The postcard below was sent to a young lady living in Strathalbyn, a rural town south of Adelaide in South Australia. The back is undivided, which, I understand, means that it is likely to have been printed before 1902 (assuming the card was printed somewhere in the British empire) and the original stamp has been removed. There are no other clues on the card to tell me where it came from or when.
There is, as you can see, a message on the front:
The latest in P.P.C.s Eh? 'Get off his nook.' Am pleased to see you got ahead of the Strath Cricket Club. Some of the men look 'charming to a degree' don't you think? Shall probably land in Strath end of year & expect to have a good time. Kind regards to all not forgetting 'Billy', Yours etc Charlie".

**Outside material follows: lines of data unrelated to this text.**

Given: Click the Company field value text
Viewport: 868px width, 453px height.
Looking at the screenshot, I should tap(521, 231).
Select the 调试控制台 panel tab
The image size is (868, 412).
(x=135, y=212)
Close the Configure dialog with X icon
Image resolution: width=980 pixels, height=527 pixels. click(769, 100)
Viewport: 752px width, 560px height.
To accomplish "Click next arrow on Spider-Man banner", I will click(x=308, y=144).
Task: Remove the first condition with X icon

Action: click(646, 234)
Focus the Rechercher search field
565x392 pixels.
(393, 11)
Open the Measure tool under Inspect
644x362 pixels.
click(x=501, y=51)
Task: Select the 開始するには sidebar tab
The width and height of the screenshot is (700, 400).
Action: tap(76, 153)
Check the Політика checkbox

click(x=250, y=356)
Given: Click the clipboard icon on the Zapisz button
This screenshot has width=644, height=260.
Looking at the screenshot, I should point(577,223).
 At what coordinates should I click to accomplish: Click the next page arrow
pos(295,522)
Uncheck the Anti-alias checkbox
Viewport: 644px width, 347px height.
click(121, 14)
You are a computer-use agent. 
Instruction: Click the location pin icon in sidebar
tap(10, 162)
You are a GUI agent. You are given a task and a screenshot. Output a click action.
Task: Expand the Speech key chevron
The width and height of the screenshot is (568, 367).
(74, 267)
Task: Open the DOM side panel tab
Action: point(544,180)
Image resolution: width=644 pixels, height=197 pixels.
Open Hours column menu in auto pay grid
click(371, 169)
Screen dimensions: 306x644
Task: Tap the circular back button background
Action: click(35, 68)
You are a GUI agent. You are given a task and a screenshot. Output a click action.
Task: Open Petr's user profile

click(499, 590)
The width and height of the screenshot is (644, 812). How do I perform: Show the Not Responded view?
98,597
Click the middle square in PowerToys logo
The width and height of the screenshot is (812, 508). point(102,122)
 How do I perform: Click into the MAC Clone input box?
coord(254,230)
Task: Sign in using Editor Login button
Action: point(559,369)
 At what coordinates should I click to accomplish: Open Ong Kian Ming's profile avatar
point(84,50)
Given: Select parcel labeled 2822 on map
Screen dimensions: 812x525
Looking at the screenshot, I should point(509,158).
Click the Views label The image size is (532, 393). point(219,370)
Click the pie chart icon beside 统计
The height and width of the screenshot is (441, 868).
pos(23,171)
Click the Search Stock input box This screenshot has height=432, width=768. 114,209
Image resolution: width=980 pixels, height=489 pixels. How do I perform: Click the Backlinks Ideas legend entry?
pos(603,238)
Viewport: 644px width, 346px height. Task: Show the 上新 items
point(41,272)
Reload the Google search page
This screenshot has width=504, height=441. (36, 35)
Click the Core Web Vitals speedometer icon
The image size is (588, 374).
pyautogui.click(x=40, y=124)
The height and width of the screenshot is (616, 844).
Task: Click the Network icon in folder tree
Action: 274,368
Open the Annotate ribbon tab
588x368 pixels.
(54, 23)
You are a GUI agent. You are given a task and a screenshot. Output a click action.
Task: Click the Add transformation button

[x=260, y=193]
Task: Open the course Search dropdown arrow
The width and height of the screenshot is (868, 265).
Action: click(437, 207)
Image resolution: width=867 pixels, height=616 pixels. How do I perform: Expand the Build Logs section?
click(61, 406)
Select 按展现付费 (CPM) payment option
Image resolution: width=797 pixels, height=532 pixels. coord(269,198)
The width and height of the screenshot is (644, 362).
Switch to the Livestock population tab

The quality of the painted background suggests it was not one of the better photographic studios - maybe it was another nearby town, Victor Harbor, for example? He's an interesting looking fellow. If the photograph was taken in Australia, he would have been quite the man-about-town; not too posh, but careful with his appearance. Gloves, button hole (a daisy type flower which looks the same as those in the flower arrangement on the table), large soft-brimmed hat, slim fit suit. He has pale ghostly blue eyes and fleshy features. And his name was Charlie.
Purchased at a junk shop in Adelaide.